September is World Alzheimer’s Month – an international campaign to raise awareness about Alzheimer’s and challenge stigma associated with the condition. Alzheimer’s disease is the most common cause of dementia which affects memory, thinking, problem solving and language.
Greensleeves Care, a national care charity, has responded to this challenge by introducing a dementia service at all its care homes including Pelsall Hall in Walsall. As part of its dementia service, the charity has changed the way it recruits and trains its staff and has created a dementia friendly culture within all its care homes. The care provided to residents is based on the principles of ‘personhood’ by Dr Tom Kitwood. He identified that all human beings have the need for comfort, attachment, inclusion, occupation and identity. These needs are even more significant for those living with Alzheimer’s and other types of dementia.
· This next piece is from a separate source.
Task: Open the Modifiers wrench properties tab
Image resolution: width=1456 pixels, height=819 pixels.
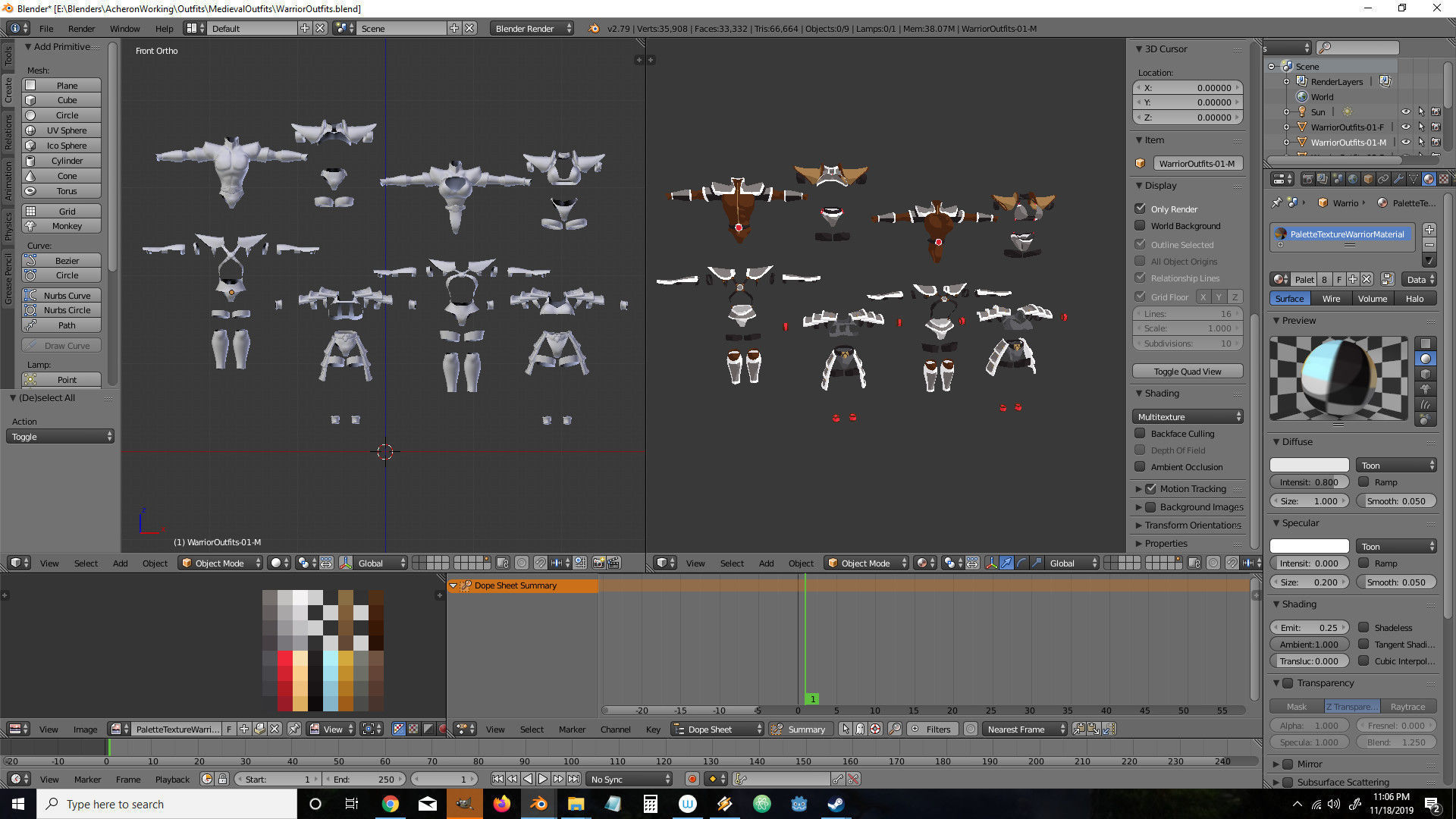Action: [x=1398, y=179]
At Pelsall Hall, staff introduced a number of therapies and activities that help people living with dementia to communicate and stimulate their memory. One form of therapy that was found to be of particular benefit for people in the mild to moderate stages of dementia was Cognitive Stimulation Therapy (CST). This form of therapy uses many researched therapeutic approaches in structured 30-45 minute group therapy session. It helps with memory and communication.
A typical CST session at Pesall Hall involves listening to a chosen song, which forms an introduction to the session, and acknowledging key details such as the date, season and weather. This is followed by 14 different structures when residents look at current news stories with discussion and the sharing of opinions. They may play games such as skittles where scoring can be kept to prompt numerical skills or take part in a physical activity. The therapy session finishes with the same chosen song and a date for the next session is agreed with the group.
Fiona McCracken, Activity Coordinator at Pelsall Hall said: “We found that Cognitive Stimulation Therapy is the best form of therapy for people living with dementia we tried at Pelsall Hall. Our residents greatly enjoy the sessions and we found that with time they remember more and complete numerical tasks more easily.”
In addition to Cognitive Stimulation Therapy, the home has also introduced music based percussion programme called BEAMZ where residents with dementia can use arm movements to break beams of light to play along to familiar songs they choose.